By Rod Rose The Lebanon Reporter
---- — Whitestown is one of hundreds of Indiana police agencies using an electronic ticketing system implemented in 2007.
“The officers in the state of Indiana make hundreds of traffic stops every day,” explained Whitestown Police Chief Dennis Anderson, for reasons ranging from administrative, such as a broken taillight, to criminal — a possible drunk driver.
Officers make traffic stops based on “triggers” — indicators that something could be amiss, Anderson said. “You look for things that don’t match,” he said, such as a new license plate on a vehicle that is coated with grime and in poor condition. “Those are things that tend to not go together,” he said.
“Then you have the expired paper plates that are unreadable because they’ve been in the weather for a length of time,” Anderson said.
Police are also trained to look for several clues that a driver is impaired, either by alcohol or other substances, Anderson said.
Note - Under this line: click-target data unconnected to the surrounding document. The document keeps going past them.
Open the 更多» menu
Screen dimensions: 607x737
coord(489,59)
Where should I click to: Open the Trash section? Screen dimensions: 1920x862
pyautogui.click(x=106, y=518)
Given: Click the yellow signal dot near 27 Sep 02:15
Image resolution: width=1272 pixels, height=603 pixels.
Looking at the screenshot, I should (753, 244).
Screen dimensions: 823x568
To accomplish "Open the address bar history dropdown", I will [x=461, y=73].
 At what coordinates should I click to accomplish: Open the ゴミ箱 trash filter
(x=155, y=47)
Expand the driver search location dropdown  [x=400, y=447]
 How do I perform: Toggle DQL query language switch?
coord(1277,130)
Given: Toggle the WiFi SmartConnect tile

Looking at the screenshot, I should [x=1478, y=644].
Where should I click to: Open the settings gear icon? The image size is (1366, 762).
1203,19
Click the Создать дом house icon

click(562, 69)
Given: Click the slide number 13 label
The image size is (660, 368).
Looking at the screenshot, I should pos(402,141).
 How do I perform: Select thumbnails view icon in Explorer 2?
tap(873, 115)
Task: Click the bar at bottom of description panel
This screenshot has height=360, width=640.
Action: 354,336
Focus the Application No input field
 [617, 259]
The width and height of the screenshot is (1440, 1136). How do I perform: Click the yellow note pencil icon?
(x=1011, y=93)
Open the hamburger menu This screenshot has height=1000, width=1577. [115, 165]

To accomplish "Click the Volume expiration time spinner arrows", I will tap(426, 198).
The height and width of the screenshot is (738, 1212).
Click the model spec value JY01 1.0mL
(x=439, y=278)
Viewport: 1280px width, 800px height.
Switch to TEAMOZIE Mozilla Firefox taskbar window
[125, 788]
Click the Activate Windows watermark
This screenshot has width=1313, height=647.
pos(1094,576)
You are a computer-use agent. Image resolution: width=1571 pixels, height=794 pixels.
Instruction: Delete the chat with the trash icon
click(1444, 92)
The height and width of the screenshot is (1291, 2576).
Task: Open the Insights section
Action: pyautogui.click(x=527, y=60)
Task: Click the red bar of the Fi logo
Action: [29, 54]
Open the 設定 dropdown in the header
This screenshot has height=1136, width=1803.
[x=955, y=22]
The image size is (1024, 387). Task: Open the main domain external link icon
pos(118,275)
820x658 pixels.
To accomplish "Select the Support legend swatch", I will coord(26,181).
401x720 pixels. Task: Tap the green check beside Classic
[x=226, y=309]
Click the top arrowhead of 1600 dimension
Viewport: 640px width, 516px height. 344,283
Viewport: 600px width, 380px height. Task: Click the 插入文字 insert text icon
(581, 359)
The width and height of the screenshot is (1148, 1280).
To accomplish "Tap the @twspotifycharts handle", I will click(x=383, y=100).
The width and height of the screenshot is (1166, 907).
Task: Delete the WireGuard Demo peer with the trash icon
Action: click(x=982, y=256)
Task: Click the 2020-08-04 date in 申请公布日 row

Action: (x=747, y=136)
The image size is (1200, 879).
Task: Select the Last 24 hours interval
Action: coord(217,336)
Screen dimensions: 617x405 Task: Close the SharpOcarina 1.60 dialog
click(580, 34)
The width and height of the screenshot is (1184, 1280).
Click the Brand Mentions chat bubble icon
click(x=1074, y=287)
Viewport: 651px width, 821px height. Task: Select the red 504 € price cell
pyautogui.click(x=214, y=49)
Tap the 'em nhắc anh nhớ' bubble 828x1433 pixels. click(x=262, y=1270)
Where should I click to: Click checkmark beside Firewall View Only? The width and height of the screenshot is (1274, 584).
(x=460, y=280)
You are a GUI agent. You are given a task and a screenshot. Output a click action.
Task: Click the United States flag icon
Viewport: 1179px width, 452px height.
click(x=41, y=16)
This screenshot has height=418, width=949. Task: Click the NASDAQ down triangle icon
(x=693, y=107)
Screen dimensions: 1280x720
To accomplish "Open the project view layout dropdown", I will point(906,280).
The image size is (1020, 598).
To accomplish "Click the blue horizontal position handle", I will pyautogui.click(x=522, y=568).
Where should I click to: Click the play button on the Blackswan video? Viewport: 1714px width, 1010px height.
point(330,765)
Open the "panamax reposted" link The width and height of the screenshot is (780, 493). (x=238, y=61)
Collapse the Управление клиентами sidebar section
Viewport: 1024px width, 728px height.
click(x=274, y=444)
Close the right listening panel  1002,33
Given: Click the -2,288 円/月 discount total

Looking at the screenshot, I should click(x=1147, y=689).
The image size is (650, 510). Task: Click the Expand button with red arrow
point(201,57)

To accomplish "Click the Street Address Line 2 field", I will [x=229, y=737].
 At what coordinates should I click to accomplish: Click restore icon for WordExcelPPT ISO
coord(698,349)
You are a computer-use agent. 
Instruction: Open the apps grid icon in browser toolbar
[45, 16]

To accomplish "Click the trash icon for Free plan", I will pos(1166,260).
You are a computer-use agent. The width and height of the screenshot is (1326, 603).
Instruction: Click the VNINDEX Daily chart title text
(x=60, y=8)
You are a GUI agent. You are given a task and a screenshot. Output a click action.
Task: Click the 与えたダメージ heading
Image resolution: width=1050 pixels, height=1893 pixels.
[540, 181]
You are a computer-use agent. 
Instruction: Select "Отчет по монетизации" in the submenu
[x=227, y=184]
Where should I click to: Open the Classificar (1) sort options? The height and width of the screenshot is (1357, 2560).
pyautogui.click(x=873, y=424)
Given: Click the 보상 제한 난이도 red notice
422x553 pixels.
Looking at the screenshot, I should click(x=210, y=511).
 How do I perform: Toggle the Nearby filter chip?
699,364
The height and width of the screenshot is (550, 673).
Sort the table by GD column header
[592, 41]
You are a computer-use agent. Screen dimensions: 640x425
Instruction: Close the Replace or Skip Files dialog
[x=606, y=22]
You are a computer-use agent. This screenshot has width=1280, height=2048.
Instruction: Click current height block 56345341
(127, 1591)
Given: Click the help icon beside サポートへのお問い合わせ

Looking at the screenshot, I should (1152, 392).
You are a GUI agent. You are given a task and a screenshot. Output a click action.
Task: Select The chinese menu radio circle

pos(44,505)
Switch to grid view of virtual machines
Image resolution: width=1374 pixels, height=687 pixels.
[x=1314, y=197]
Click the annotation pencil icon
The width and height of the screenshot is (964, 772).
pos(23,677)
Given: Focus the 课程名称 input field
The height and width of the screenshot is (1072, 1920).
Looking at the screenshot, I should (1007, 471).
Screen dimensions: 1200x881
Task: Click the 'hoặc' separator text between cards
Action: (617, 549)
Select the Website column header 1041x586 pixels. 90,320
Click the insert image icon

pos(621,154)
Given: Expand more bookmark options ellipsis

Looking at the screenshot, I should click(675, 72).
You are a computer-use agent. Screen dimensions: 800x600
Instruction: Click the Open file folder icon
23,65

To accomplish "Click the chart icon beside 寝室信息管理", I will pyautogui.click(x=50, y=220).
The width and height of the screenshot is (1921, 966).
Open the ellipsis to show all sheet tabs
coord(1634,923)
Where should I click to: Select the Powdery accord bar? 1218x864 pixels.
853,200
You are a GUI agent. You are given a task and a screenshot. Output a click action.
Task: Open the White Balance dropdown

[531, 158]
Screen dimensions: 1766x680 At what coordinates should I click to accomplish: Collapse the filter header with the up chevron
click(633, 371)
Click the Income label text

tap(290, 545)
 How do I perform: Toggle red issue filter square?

Those can include weaving, crossing left of center, or randomly speeding up, then slowing down. An officer seeing those or other triggers has what is called “probable cause” to stop the driver.
Whitestown officers can check a license plate remotely, using an in-car camera. If the registration description doesn’t match the vehicle, officers will stop the driver.
Between July 5 and July 7, Whitestown officers made eight traffic stops, according to police records.
Of those, five drivers were either black or not white, based on categories selected by officers. Only one of the drivers was from Whitestown, and that person was not described as black.
Two of the three black or non-white drivers stopped on July 5 were charged with driving on a suspended license; the other was charged with never having gotten a license. All were from Indianapolis.
The other stops on July 5 were of a Whitestown resident, and a Bloomington resident, both white, who were charged with operating a vehicle while intoxicated.
Despite the statistics for that weekend, no racial profiling was involved in the arrests, Anderson said. Anderson said WPD does not profile drivers.
Determining the race of an individual driver who is passing an officer either parked at the roadside or on patrol at night is “an impossible task, in my opinion,” Anderson said.
Attempting to draw the conclusion that the department is racially profiling drivers based on actions during a three-day period in July is neither valid nor fair, he added.
“You’d have to take a look, a much larger look, at what’s out there to make a determination, to say, ‘do we see a pattern or a trend?’” Anderson said.
Indiana’s police agencies write more than one million traffic tickets annually, according to the Indiana Supreme Court’s Judicial Technology and Automation Committee. Called the Electronic Citation and Warning System, the computer-based ticketing system allows officers to spend less time writing tickets and more time patrolling, while electronically distributing driver information to courts, the Bureau of Motor Vehicles, and other agencies.
Before eCWS, officers hand-wrote tickets — and copies were available for review, Anderson said.
“All I get is a report, once a month, that shows how many tickets the officer wrote,” Anderson said. To investigate further, he must request information from the state.
When stopping motorists, “you’re dealing with a huge cross section of the population,” he said, and for an overwhelming number of people, “the only true interaction they get with law enforcement is dealing with an officer during a traffic stop.”